Luckily, we have more time for ethical reflection than we have to tackle the crisis today. Can the meat eater criticize the lockdown partygoer or vice-versa? As well lockdown partygoers as meat eaters construct their own comfort zone. Wanting to gather with friends a last time before a lockdown (aimed to control a virus) is understandable, and not. Eating meat is understandable, and not. In the same way as we have the freedom to gather in a joint comfort zone, we have the freedom to engage in critical reflection about that zone. That last thing will rarely happen (because it’s a comfort zone), also because it is more tempting and easy to criticize the other’s behavior. In other words: critical ethical reflection about our comfort zones has only value if we do it together, beyond our comfort zones. But we knew this already.

The consequent critique formulated within the New Humanism Project is twofold:

  • The meat industry is only one example of how we are today steered and corrupted by a neoliberal market that, by design, is not able to set its own ethical boundaries. Those boundaries would need to be set ‘from the outside’ by inclusive local, national and global politics that is prepared to engage in joint ethical reflection.
  • Today, our current systems of democracy (based on self-interested party politics) and international negotiations (steered by nation state sovereignty) rather hinder than facilitate or stimulate formal approaches to joint ethical reflection. Apparently, it takes a crisis to transcend populism, egoism and profitism for once, and to make a pragmatic temporary deal possible. But then it is already too late, as we see today.

The cause of the current virus crisis is not the Wuhan wet market as such. The cause is rooted in the problematic and outdated political and economic systems of today. These systems made the emergence and spreading of the virus possible, they hinder the proper management of the resulting global crisis and, perversely enough, as Naomi Klein points out, those who like to operate in these systems may even misuse the crisis in their own interest.

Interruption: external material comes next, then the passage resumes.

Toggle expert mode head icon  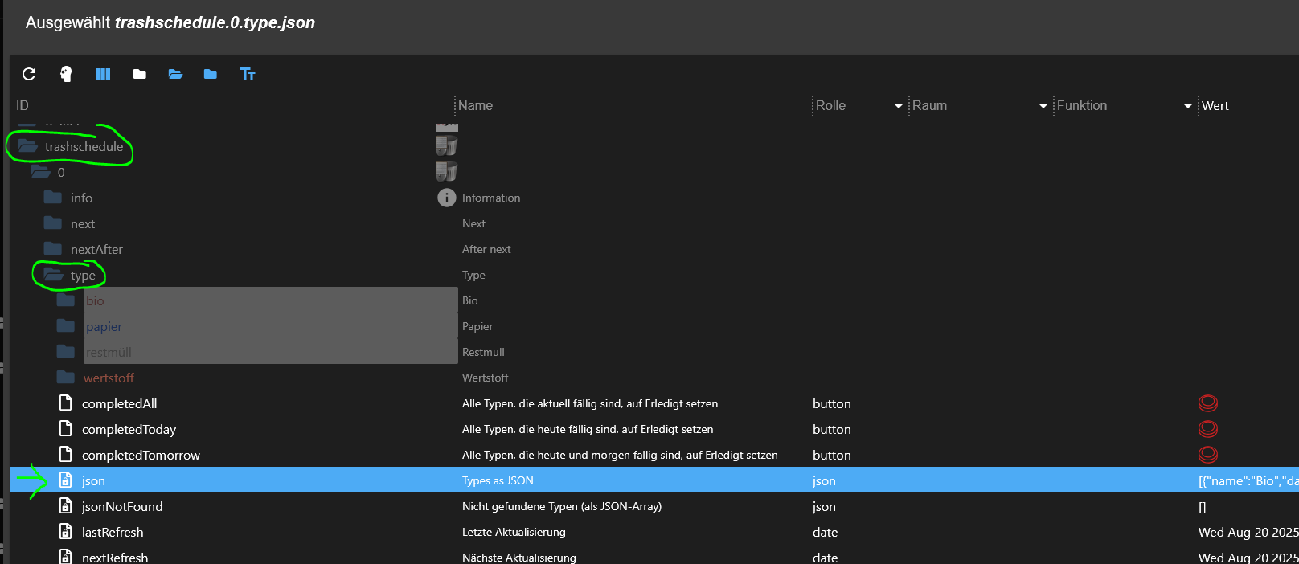point(66,74)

In the New Humanism Project, we state that only advanced forms of deliberative politics, supported by reflexive scientific advice and pluralist forms of education, can help us to avoid these kind of crises, and, in general, to make this world a better place for all. If you want to join the discussion, let us know your thoughts on this page below.


So let’s now tackle the crisis, follow the recommendations with regard to social distancing, flatten the curve, research remedies and cures, care for the vulnerable and the affected, care for our medical and other essential workers and care for each other, until this virus is under control. But let’s not forget meanwhile, and certainly afterwards, what brought us here, and let’s set up that joint ethical reflection together.

 

2 Replies to “Thinking ethics in crisis times – a reflection on the Covid-19 pandemic”

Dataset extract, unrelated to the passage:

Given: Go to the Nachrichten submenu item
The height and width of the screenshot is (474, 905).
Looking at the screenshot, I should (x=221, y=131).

  1. Excellent points. There is growing pressure on China to close these markets, but there are many other avenues for novel diseases to emerge in our interdependent world. Population growth is another important factor; the EcoHealth Alliance is a good resource for this. Yes, we need more attention to structural change. The overemphasis on economic growth is driven by market imperatives and is unsustainable. The Happy Planet Index developed by the New Economics Foundation emphasizes ecological footprints in their calculations of human wellbeing. Meat consumption raises ecological footprints when the world should be aggressively reducing its footprint. New strategies are needed to manage the poverty of megacities; the poor are most at risk from COVID-19.

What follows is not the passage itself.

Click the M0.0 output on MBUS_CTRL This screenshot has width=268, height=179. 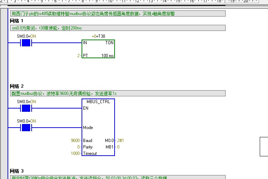[x=109, y=141]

  2. Thank you for this reflection on the current times. My main concern is that there are voices that are not being heard. Thinking especially of those who are not connected to the established institutions in the West. Now and then I think that years ago, people living in the equatorial forests (or in the Artic and Antartic regions) must have noted that something had changed in the atmosphere. But the western mindset was deeply rooted in the words from Hegel according to whom nothing came out of Africa except darkness. The work of someone like Cheikh Anta Diop (1923-1986) is barely known. Reading one of his books, e.g. Civilisation ou barbarie-Réconcilier l’humain avec soi-même. could help heal humans.